How Do We Explain Trump’s Paradoxical Yet Electorally Successful Use of a False US-Mexico Narrative?

RAÚL HINOJOSA-OJEDA AND EDWARD TELLES
Much has been made of early studies that tried to equate Donald Trump’s victory in 2016 with voters who had been hard hit by free trade policies such as the North American Free Trade Agreement (NAFTA) and by job competition and social disintegration created by an increase in immigration—even though the actual economic and social impacts of Mexico-related trade and migration were not considered. In this chapter, we introduce (nonalternative) facts about Mexican migration and trade policies and compare the Trump narrative about how Mexican migration and trade have hurt the United States to actual economic and social exposure to Mexican trade and immigration. We focus on the following questions and hypotheses:
1. Was support for Trump based on the actual local presence of immigrants and trade, particularly from Mexico?

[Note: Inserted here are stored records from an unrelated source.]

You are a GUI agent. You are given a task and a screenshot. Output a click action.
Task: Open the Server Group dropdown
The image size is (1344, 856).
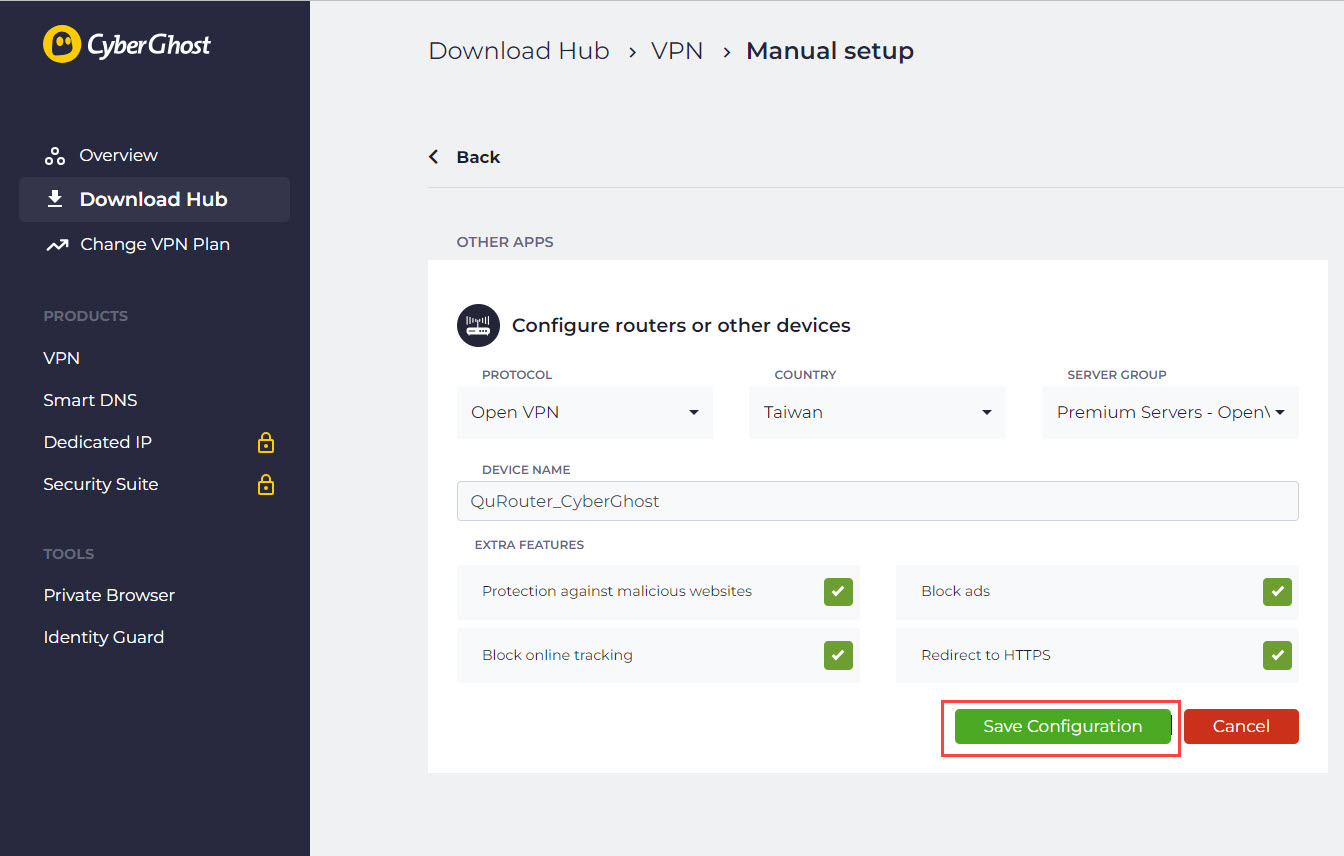(1170, 412)
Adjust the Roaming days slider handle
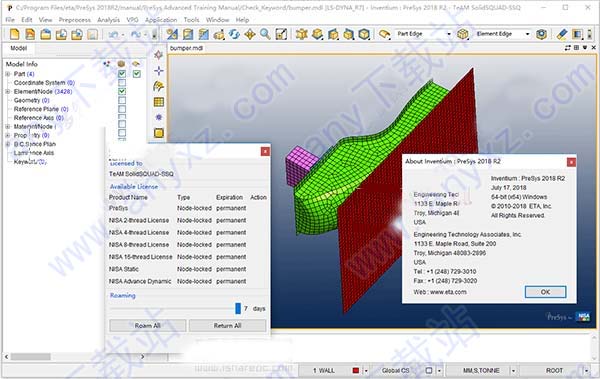The image size is (600, 379). 238,309

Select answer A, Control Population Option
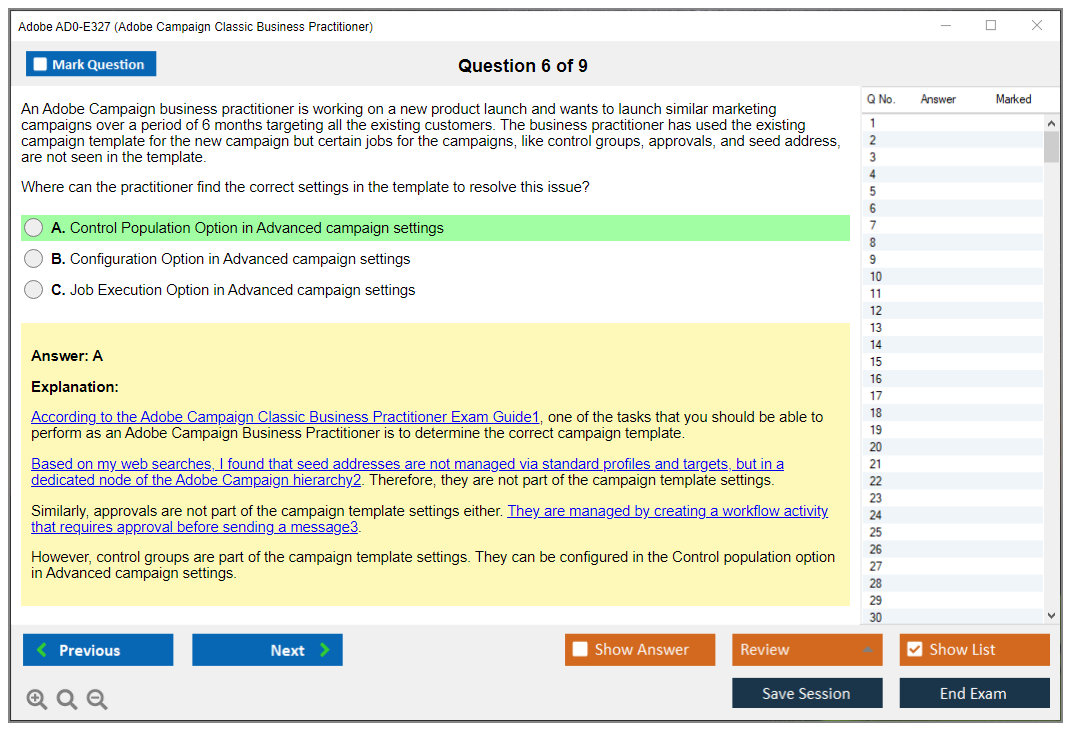coord(34,228)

2. If we do not find that places with more trade and immigration predict Trump support, then is it attitudes about trade and immigration that predict Trump support instead? We thus open up the possibility that Trump may have tapped into attitudes about these rather than their actual impact.

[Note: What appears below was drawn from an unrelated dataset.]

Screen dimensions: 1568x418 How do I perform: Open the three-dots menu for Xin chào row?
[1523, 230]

3. Or perhaps both are operative: Trump support reflects negative attitudes about immigration and trade as well as a greater presence of immigration and trade, suggesting that negative attitudes would be a response to a greater local threat of immigration and trade.
4. Finally, does Trump support correlate with poorer socioeconomic conditions, and if so, how are these related to trade and immigration?
Our research shows the existence of a Trump Paradox. That is, while counties that voted for Trump are often struggling economically, with high concentrations of poverty and unemployment, and have negative attitudes about immigration and trade, these counties—paradoxically—have little exposure to immigration or trade with Mexico.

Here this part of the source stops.